OBJECTIVE: Reproduce the lines of the data below, from the line containing "Task: Select Export" through the end of the data, inclusive. Omit the pictures from your answer.

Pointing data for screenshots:
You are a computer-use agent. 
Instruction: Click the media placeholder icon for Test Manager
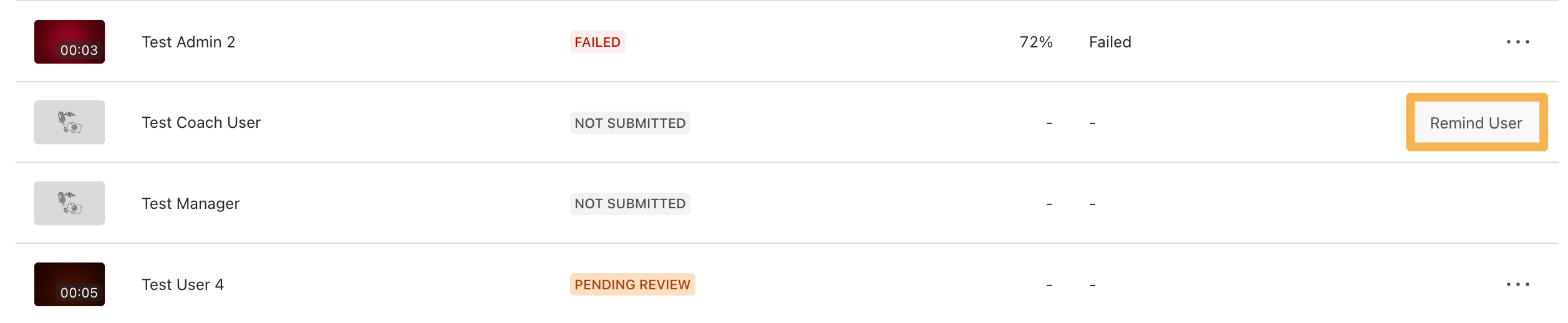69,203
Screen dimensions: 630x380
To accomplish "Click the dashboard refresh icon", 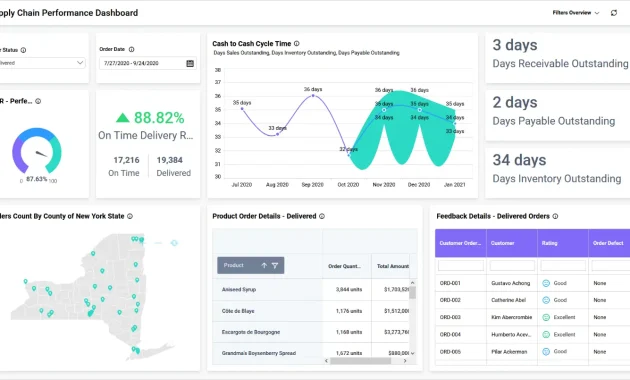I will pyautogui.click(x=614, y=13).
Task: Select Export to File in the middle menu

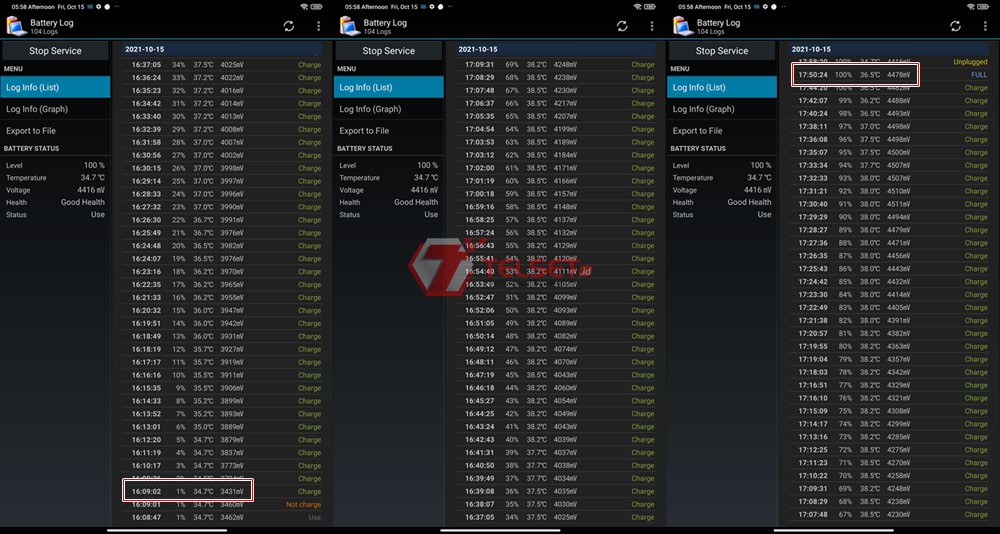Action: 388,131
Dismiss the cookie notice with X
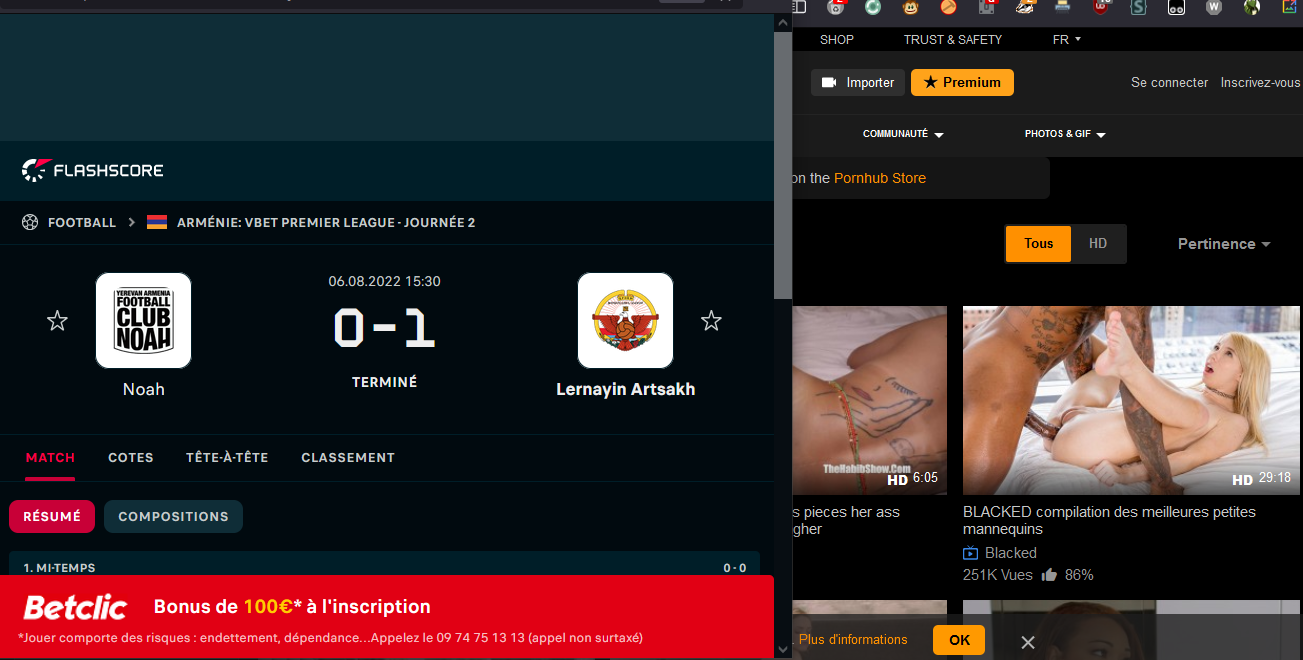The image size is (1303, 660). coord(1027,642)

WRITTEN ANSWER:
Task: Select Export to File in the middle menu

Action: 388,131
Dismiss the cookie notice with X
The image size is (1303, 660). coord(1027,642)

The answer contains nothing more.